Ich gebe zu, die Frage klingt im ersten Moment wie Haarspalterei und viele werden möglicherweise nicht einmal einen Unterschied darin erkennen können. Aber wie so oft handelt es sich hier um eine zu hinterfragende Überlegung, verbunden mit der Einladung, ihr eigene Überlegungen zuzufügen - oder entgegenzusetzen.

Heute morgen hörte ich im Radio, das zum ersten Mal ein Führungsmitglied der Roten Khmer in Kambodscha zu einer langjährigen Haftstrafe verurteilt wurde. Im Laufe des Prozesses entschuldigte er sich bei den Überlebenden und bei den Hinterbliebenen der Opfer, was mich zu der Frage brachte: Kann er das überhaupt? Wäre es nicht wesentlich angemessener, er würde um Entschuldigung bitten und einigermaßen demütig darauf warten, ob ihm diese gewährt würde? Abgesehen natürlich von der Schwere der Schuld, keine Frage.
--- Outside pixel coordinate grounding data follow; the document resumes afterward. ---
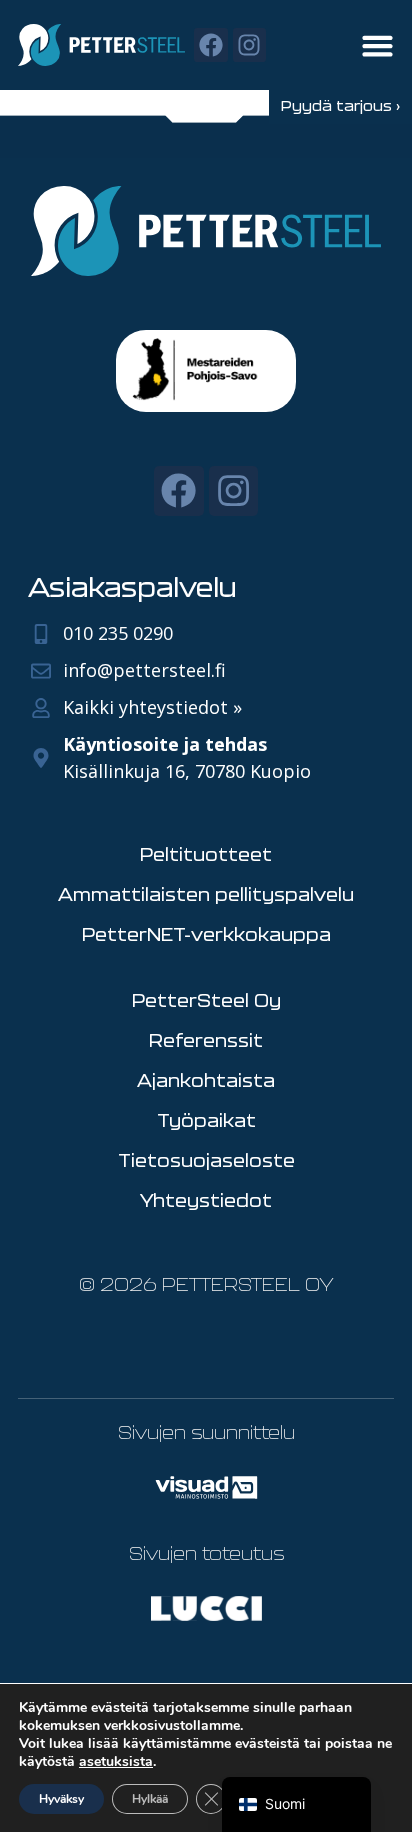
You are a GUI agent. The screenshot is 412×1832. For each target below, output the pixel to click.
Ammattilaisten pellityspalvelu (206, 894)
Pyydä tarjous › (340, 105)
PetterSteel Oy (206, 1000)
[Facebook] (211, 45)
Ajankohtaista (206, 1080)
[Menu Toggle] (377, 45)
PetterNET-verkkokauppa (206, 934)
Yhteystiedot (206, 1200)
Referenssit (206, 1040)
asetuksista (116, 1762)
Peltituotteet (206, 854)
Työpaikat (206, 1120)
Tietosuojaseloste (206, 1160)
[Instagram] (250, 45)
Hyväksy (61, 1799)
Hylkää (150, 1799)
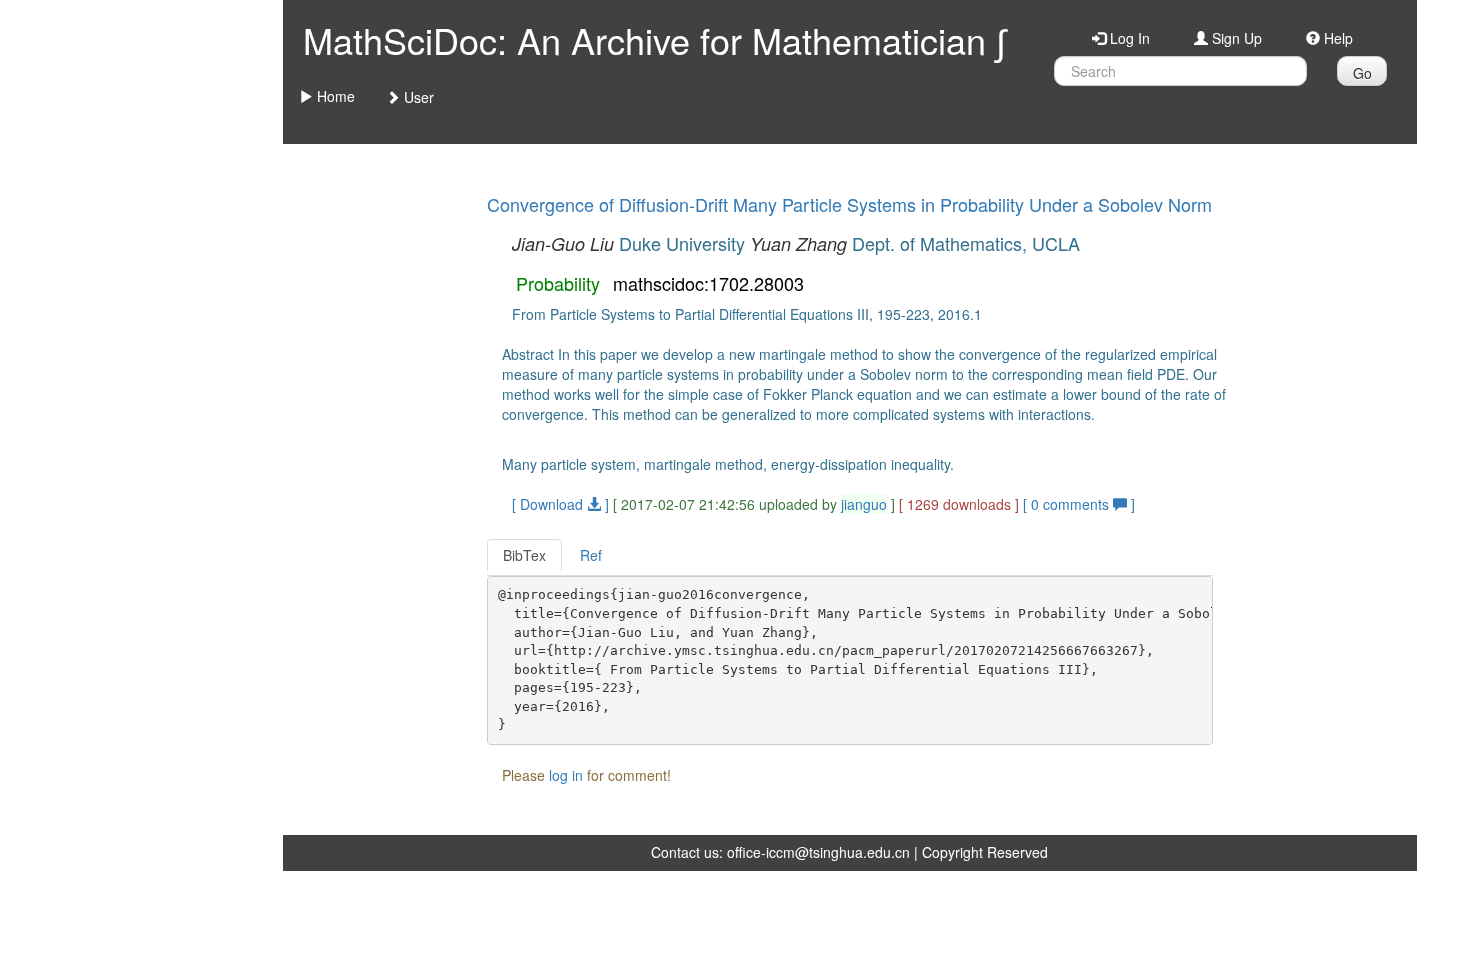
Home (334, 96)
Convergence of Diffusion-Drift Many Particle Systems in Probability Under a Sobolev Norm (849, 204)
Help (1336, 38)
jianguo (864, 504)
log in (566, 775)
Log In (1128, 38)
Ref (591, 555)
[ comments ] (1079, 504)
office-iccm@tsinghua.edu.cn (818, 852)
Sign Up (1235, 38)
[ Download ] (560, 504)
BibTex (524, 555)
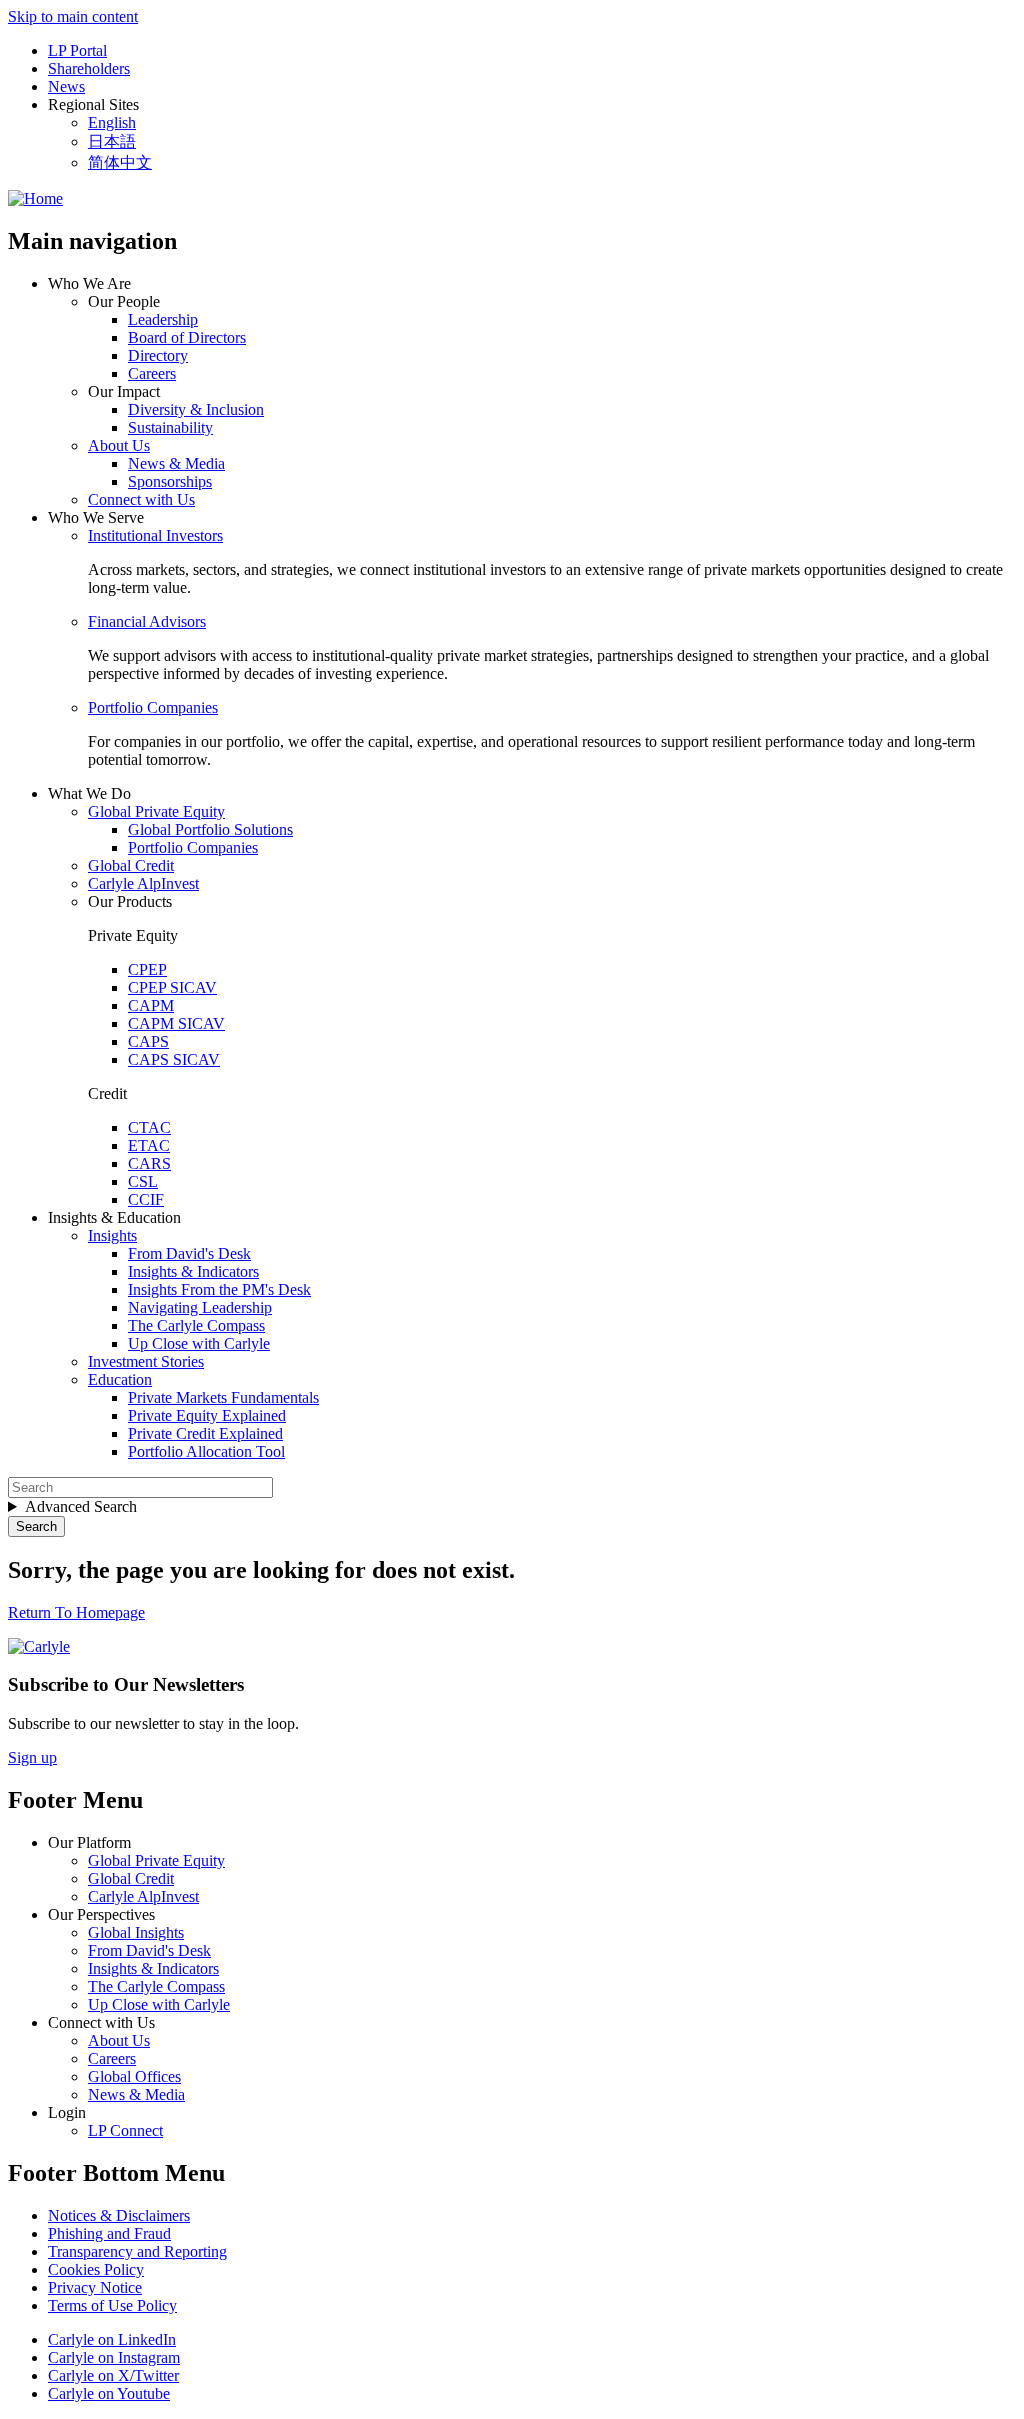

Aber ist es nicht so, dass, wenn ich mich entschuldige, die Sache für mich erledigt ist, gleichgültig, ob der Andere die Entschuldigung annimmt oder nicht? Das wäre dann schon wieder sein Problem. Anders die Bitte um Entschuldigung, bei der mich im Grunde nur mein Gegenüber ent-schuldigen kann, ich ihm möglichweise zur Wiedergutmachung ein Stück Macht über mich verleihe.

Was denkt ihr?

Update:

@die ersten beiden Antworter: DAS war eigentlich überhaupt nicht die Frage.

Update 2:

@kai_omen, das heißt, die Annerkennung dessen, dass du einen Fehler gemacht hast und die Bitte um Entschuldigung hältst du für mitleidheischende Heuchelei? Ist das nicht ein etwas selbstsüchtiger Standpunkt, da er ausschließlich in den Mittelpunkt stellt, was du für richtig hältst ohne jede Bereitschaft zur Empathie? Oder haben wir uns völlig missverstanden? Kann eine Entschuldigung nicht auch von Größe zeugen?

Update 3:

@kai_omen, die überflüssigen DR bedaure ich, lese aber auch aus deinem verlängerten Nachtrag nur ein Wort in verschiedenen Variationen heraus: „ich”.

17 Antworten

Bewertung
  • vor 1 Jahrzehnt
    Beste Antwort

    Ich verstehe die Frage sehr gut, in der Hinsicht bin ich wohl auch etwas haarspalterisch. Nein, eigentlich kann man sich nicht entschuldigen, zumindest ist das reichlich unverschämt, denn dann drückt man ja aus, dass man sich selbst entschuldigt. Korrekt ist es, um Entschuldigung oder Verzeihung zu bitten, schließlich ist mit diesen (oft floskelhaft verwendeten) Worten ja nicht automatisch die Schuld von einem genommen! Es ist eine sprachliche Ungenauigkeit, die sich allerdings so eingebürgert hat, dass viele gar nicht mehr überlegen, dass zwischen "ich entschuldige mich" und "ich bitte um Entschuldigung" im Grunde genommen ein himmelweiter Unterschied ist.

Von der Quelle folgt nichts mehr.